▶ [Challenge]: Can you transcribe each of the lines below word for word, leaving the pictures out of your copy?

○ ○ ○

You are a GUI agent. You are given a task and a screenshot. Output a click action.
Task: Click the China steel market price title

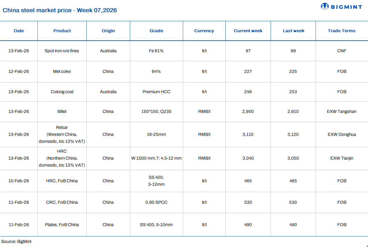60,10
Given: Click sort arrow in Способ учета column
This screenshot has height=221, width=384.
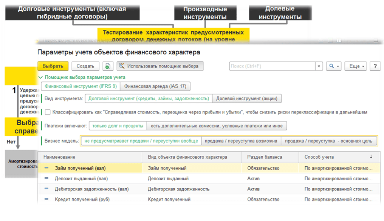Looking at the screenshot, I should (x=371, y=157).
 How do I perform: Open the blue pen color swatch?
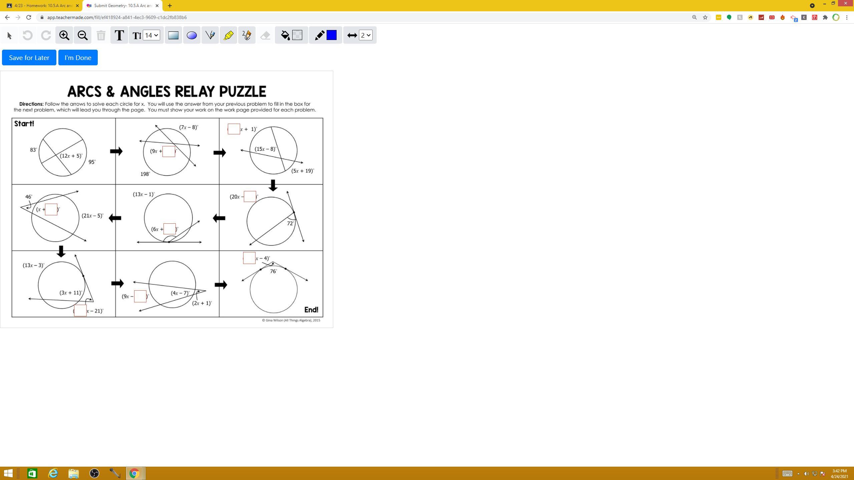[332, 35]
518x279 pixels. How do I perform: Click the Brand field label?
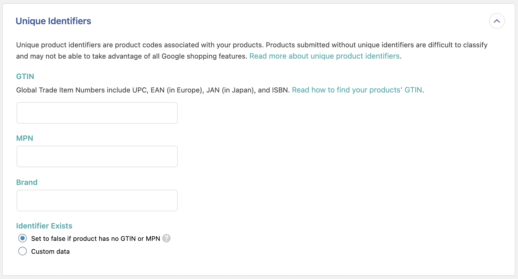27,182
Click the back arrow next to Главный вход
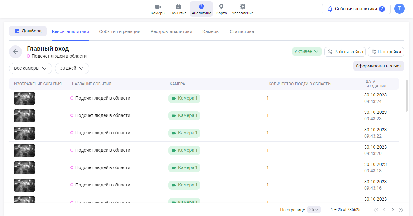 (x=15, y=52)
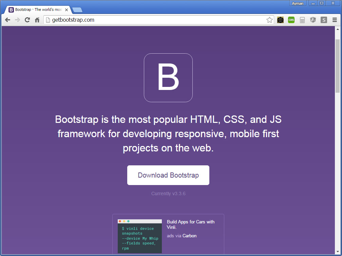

○ ○ ○

▶ [Response]:
You are a GUI agent. You are given a task and a screenshot. Output a click action.
Task: Click the China steel market price title

60,10
Given: Click sort arrow in Способ учета column
This screenshot has height=221, width=384.
Looking at the screenshot, I should (x=371, y=157).
 How do I perform: Open the blue pen color swatch?
[332, 35]
518x279 pixels. How do I perform: Click the Brand field label?
27,182
Click the back arrow next to Главный вход
 (x=15, y=52)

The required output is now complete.